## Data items
################
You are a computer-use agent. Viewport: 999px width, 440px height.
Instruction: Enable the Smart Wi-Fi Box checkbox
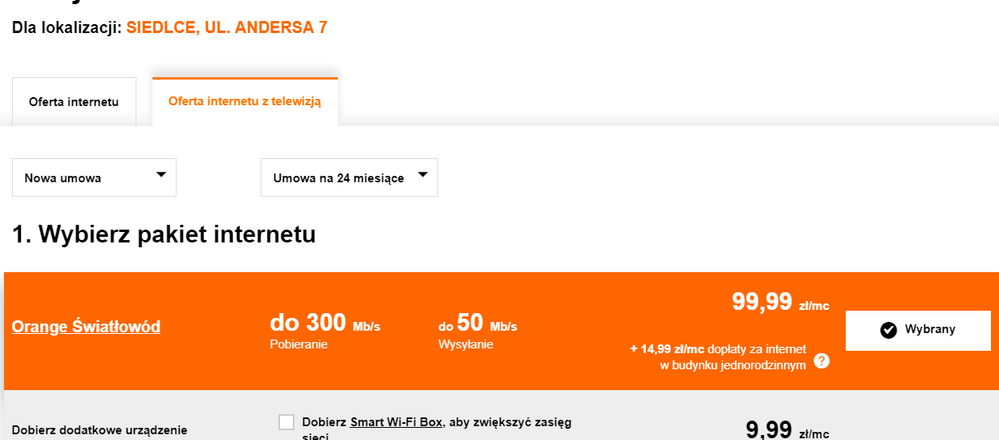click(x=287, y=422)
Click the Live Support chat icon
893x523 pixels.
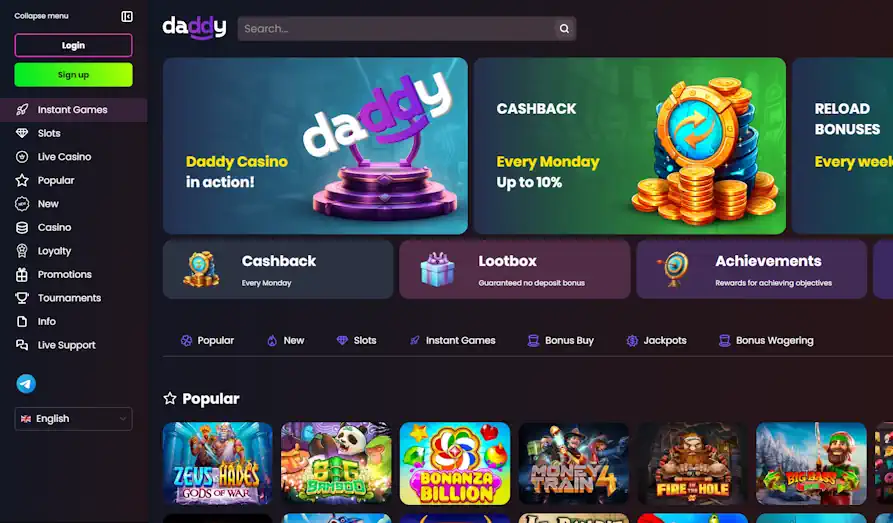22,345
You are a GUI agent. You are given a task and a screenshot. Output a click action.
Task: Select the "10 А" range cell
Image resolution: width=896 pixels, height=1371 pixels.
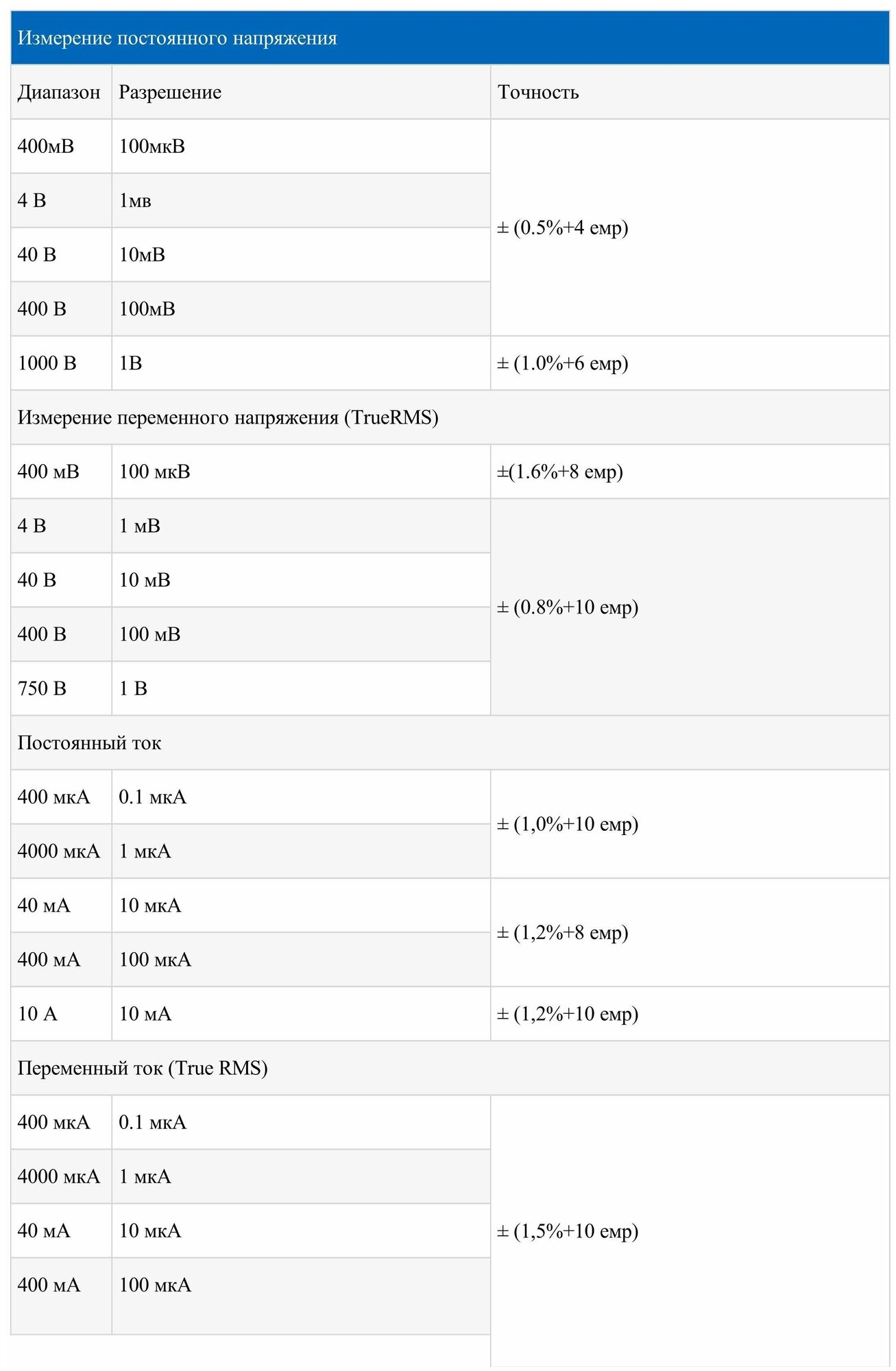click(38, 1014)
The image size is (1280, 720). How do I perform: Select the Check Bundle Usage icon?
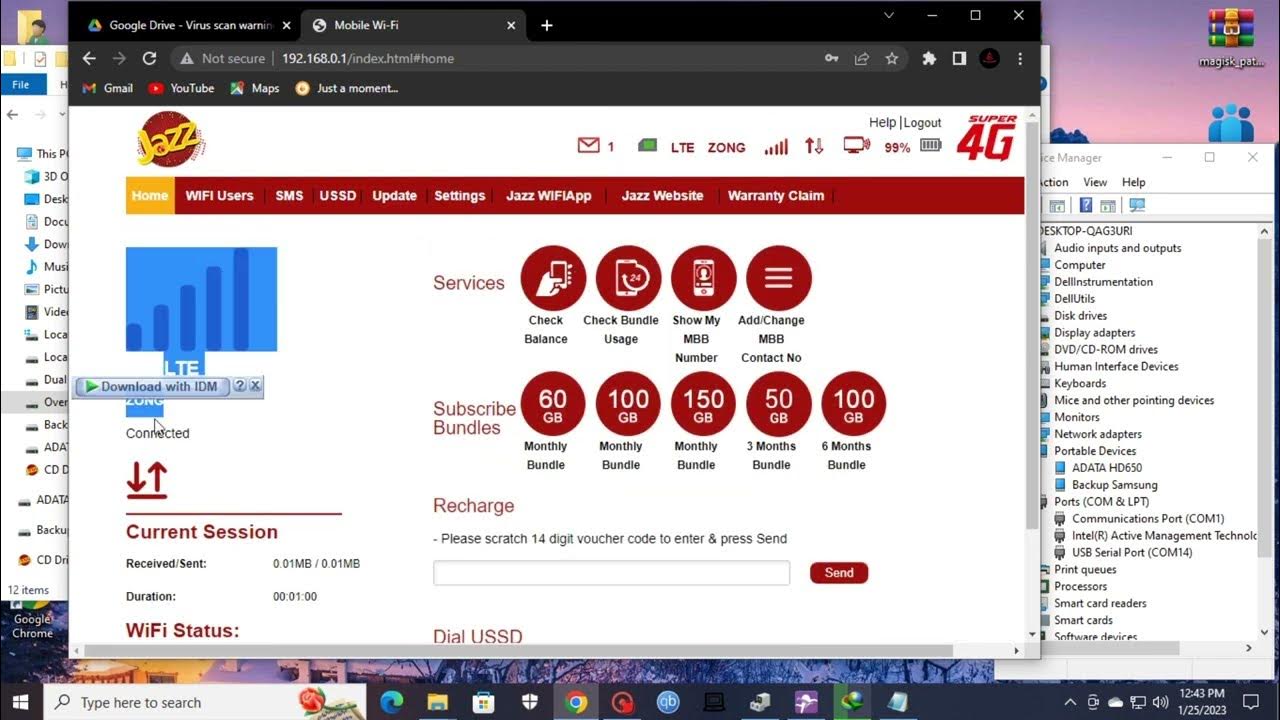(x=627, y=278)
################
Return every line of the entries above word for word, leaving out the pictures.

You are a computer-use agent. Viewport: 999px width, 440px height.
Instruction: Enable the Smart Wi-Fi Box checkbox
click(x=287, y=422)
Click the Live Support chat icon
893x523 pixels.
22,345
You are a GUI agent. You are given a task and a screenshot. Output a click action.
Task: Select the "10 А" range cell
Image resolution: width=896 pixels, height=1371 pixels.
click(38, 1014)
The image size is (1280, 720). How do I perform: Select the Check Bundle Usage icon?
(x=627, y=278)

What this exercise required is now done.